CHAPITRE VIII
Traité conclu avec le duc d'Anjou au Plessis-lez-Tours.—Sinistres desseins de Philippe II à l'égard du prince d'Orange.—Circulaire adressée par Farnèse aux gouverneurs et aux conseils provinciaux en exécution des ordres de Philippe II.—Ban fulminé par Philippe II contre Guillaume de Nassau.—Correspondance de Charlotte de Bourbon avec son mari pendant une absence de celui-ci.—Relations affectueuses du prince et de la princesse avec Ph. de Mornay et Hubert Languet.—Mort de ce dernier.—Guillaume de Nassau rédige une Apologie en réponse au Ban de Philippe II.—Il la communique aux états généraux. Langage qu'il leur tient.—Réponse des états généraux.—Lettre de Guillaume de Nassau accompagnant l'envoi qu'il fait de son Apologie à la plupart des souverains et des princes de l'Europe.—Citation de quelques-uns des principaux passages de l'Apologie.—Impression produite en Europe par ce mémorable document.—Appui que rencontre Guillaume dans le dévouement de Charlotte de Bourbon.
Depuis longtemps s'agitait la question du choix d'un prince étranger, sous la protection duquel les Pays-Bas pourraient être efficacement placés. Après maintes délibérations sur la conclusion desquelles les sages conseils de Guillaume de Nassau pesèrent d'un grand poids, il fut décidé, en juin 1580, que le gouvernement général des provinces serait déféré au duc d'Anjou sous certaines conditions.
En conséquence, les états de certaines provinces, tels notamment que ceux du Brabant, de la Flandre, de la Frise, qui assumaient sur eux la responsabilité d'une ferme initiative, s'assemblèrent à Anvers, et résolurent, le 12 août, d'envoyer au duc une députation, munie de pleins pouvoirs pour traiter avec lui. Cette députation avait pour chef Marnix de Sainte-Aldegonde.
Arrivés en France, les députés conclurent, le 29 septembre, au Plessis-lez-Tours, avec le duc d'Anjou, autorisé à cet effet par le roi, son frère, un traité qui, postérieurement à la conférence de Fleix, fut ratifié, à Bordeaux, avec quelques additions, et suivi de la publication d'un manifeste dans lequel le prince français se disait résolu à délivrer les Pays-Bas du joug de l'étranger.

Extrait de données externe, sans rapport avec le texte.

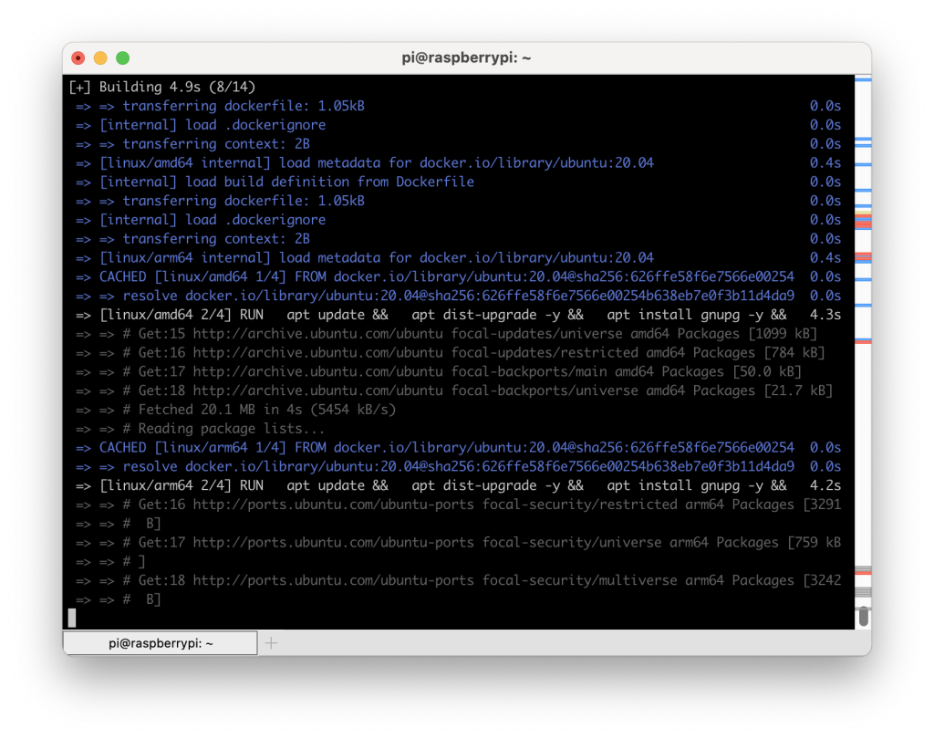934x739 pixels.
Task: Click the 4.3s timing value
Action: pos(825,315)
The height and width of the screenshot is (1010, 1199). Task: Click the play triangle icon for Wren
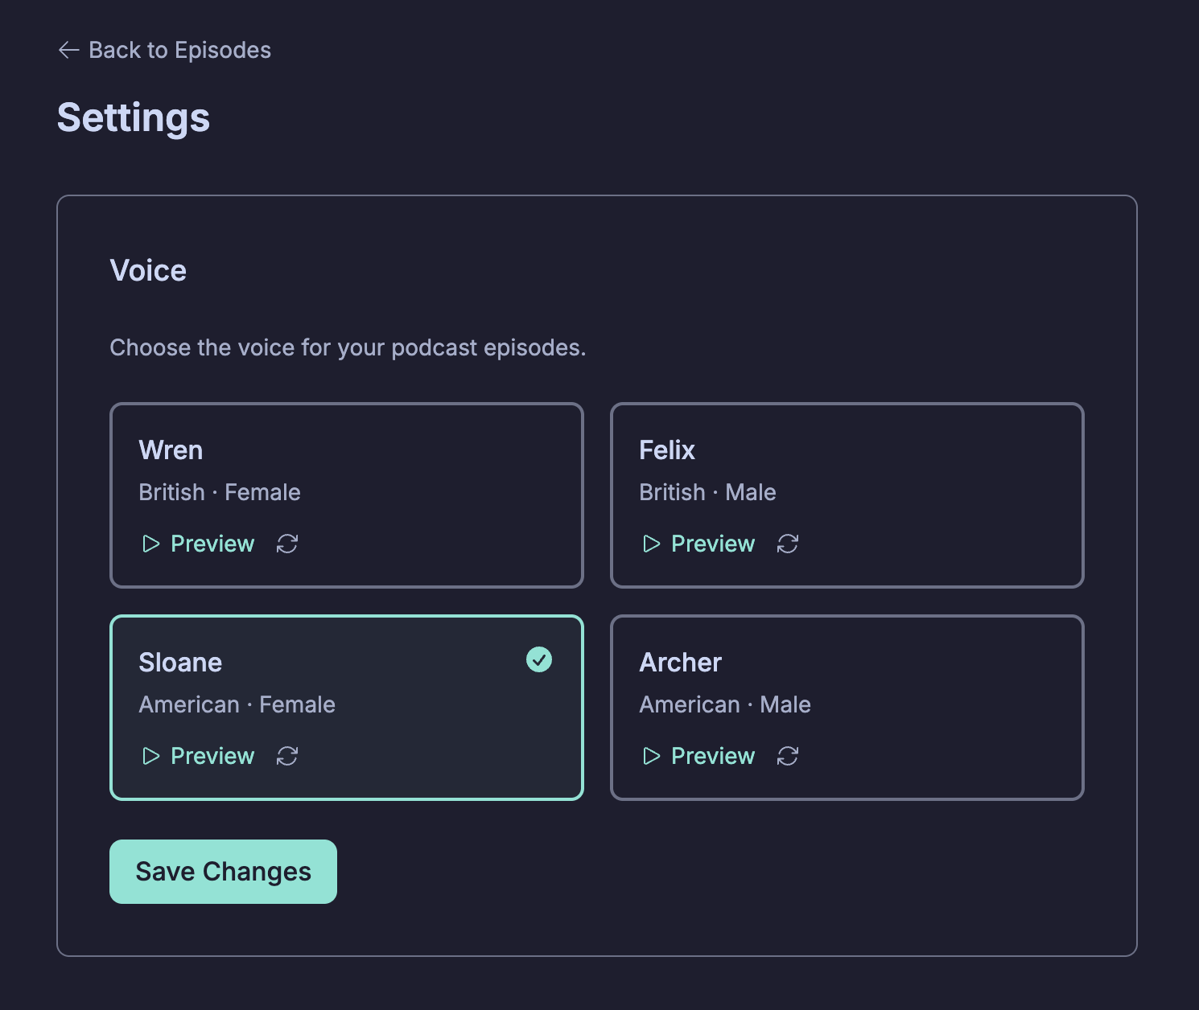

Cependant, à quoi Philippe II employait-il, dans ces mêmes pays, son principal agent, sur le concours duquel il comptait, pour le strict accomplissement de ses sinistres desseins à l'égard du prince d'Orange?
Farnèse, par ordre de son souverain, adressait, le 15 juin 1580, aux gouverneurs et conseils provinciaux la circulaire suivante[233]:
«Mon cousin, très chers et bien aymez! comme le roy mon seigneur, par deux réitérées lettres siennes nous ayt mandé bien expressément de faire incontinent publier ès pays de pardeçà la proscription et ban icy joint, à l'encontre de Guillaume de Nassau, prince d'Oranges, pour les causes contenues en iceluy ban, nous ne pouvons laisser, pour obéyr, au commandement de Sa Majesté, de vous l'envoyer, vous requérant et néantmoins, au nom et de la part de Sa Majesté, ordonnant, qu'incontinent ceste veue, ayez à le publier et faire publier par toutes les villes et places de vostre ressort et juridiction en la manière accoustumée, afin que personne n'en puisse prétendre cause d'ignorance; et n'y faites faulte. A tant, mon cousin, très chers et bien aimez, nostre Seigneur vous ait en garde. De Mons, le 15e jour de juing 1580. (signé): Alexandre.»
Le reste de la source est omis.